I use blue felt and a blue sponge to compress the new sheets of paper and remove their excess moisture. I pull the felt away to reveal the new sheets.
Using a pair of blue scissors, I cut these new sheets of paper into dashes and lines, and place them on the smooth service of an arched wooden mirror.
I hang the arched mirror from the ceiling of the boathouse using three blue cords from the sugarbush of dreams in Paper Weight.
The symbol formed by the mirrored paper pulp is that of I Ching Hexagram 59, Dispersion (䷺), which immediately follows Hexagram 58, The Joyous, Lake (䷹).
Richard Wilhem’s classic commentary for Hexagram 59 advises:
Dispersion shows the way, so to speak, that leads to gathering together.
Religious forces are needed to overcome the egotism that divides men. The common celebration of the great sacrificial feasts and sacred rites, which gave expression simultaneously to the interrelation and social articulation of the family and state, was the means employed by the great ruler to unite men. The sacred music and the splendor of the ceremonies aroused a strong tide of emotion that was shared by all hearts in unison, and that awakened a consciousness of the common origin of all creatures. In this way disunity was overcome and rigidity dissolved.

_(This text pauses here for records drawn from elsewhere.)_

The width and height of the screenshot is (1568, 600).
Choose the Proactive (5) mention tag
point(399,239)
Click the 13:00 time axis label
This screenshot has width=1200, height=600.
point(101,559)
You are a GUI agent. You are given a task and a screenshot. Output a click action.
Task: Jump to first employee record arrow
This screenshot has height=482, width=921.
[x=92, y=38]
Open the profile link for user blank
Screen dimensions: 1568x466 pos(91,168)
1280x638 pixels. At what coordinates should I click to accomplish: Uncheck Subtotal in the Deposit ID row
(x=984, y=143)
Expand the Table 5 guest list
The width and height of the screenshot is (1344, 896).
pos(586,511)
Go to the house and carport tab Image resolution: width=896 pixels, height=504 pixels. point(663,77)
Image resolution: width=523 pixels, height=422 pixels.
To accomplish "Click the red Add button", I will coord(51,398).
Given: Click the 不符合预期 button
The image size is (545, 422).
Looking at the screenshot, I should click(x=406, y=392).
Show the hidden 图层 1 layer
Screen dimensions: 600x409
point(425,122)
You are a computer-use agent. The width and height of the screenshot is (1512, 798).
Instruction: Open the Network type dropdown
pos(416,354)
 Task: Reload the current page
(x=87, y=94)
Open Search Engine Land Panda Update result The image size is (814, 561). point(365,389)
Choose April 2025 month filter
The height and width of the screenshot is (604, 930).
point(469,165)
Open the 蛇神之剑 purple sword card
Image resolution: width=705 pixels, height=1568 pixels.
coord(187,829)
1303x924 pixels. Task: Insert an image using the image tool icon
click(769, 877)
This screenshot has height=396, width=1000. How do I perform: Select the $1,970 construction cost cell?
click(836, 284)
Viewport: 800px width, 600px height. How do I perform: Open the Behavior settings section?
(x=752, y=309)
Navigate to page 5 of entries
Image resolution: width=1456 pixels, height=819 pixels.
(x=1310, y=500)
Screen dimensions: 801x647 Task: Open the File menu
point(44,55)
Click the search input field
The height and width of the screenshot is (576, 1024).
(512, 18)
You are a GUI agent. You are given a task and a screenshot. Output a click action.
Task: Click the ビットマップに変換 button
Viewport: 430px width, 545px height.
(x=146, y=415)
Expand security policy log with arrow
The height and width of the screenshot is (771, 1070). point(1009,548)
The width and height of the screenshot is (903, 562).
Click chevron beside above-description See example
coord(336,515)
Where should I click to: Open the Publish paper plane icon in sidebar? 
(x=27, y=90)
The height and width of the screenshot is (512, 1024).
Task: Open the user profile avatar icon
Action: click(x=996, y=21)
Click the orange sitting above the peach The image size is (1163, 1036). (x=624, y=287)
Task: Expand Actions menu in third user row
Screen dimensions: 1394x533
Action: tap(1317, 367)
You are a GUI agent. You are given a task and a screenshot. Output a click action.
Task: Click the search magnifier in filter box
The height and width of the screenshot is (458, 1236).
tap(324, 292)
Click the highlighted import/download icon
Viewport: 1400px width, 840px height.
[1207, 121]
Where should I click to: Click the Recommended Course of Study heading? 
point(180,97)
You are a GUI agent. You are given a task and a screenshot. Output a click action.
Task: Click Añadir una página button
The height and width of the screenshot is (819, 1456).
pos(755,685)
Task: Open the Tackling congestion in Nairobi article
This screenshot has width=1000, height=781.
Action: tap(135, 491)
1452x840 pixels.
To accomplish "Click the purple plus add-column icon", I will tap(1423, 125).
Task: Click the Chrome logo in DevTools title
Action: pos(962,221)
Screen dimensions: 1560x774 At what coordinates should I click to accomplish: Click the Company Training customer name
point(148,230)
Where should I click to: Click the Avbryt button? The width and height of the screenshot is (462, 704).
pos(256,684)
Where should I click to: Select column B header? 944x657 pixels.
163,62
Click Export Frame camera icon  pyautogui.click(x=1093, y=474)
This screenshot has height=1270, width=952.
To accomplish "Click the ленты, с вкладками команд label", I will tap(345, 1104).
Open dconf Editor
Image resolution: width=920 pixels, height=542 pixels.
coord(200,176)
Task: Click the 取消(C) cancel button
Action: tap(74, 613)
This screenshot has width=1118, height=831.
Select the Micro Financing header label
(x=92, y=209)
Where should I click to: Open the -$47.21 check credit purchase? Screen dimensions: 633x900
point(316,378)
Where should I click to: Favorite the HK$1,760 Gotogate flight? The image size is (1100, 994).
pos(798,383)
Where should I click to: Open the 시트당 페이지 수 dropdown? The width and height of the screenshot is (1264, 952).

A further means to the same end is co-operation in great general undertakings that set a high goal for the will of the people; in the common concentration on this goal, all barriers dissolve, just as, when a boat is crossing a great stream, all hands must unite in a joint task.
This strange symbol is left to hang and dry for three consecutive days and nights, witnessing three important astronomical events on May 26, 2021 — the full moon; the total lunar eclipse; and for the Toltecs, the long-prophesied transition from the “Fifth Sun” to the “Sixth Sun,” said to mark the beginning of a new cycle of consciousness for humanity on Earth.
In the final moments of the film, myriad points of sunlight are seen reflected in the surface of the water — gathering, mingling, dispersing.
A rendering of I Ching Hexagram 59, Dispersion — made of lines and stones from linestones, encased within an arching doorway or portal.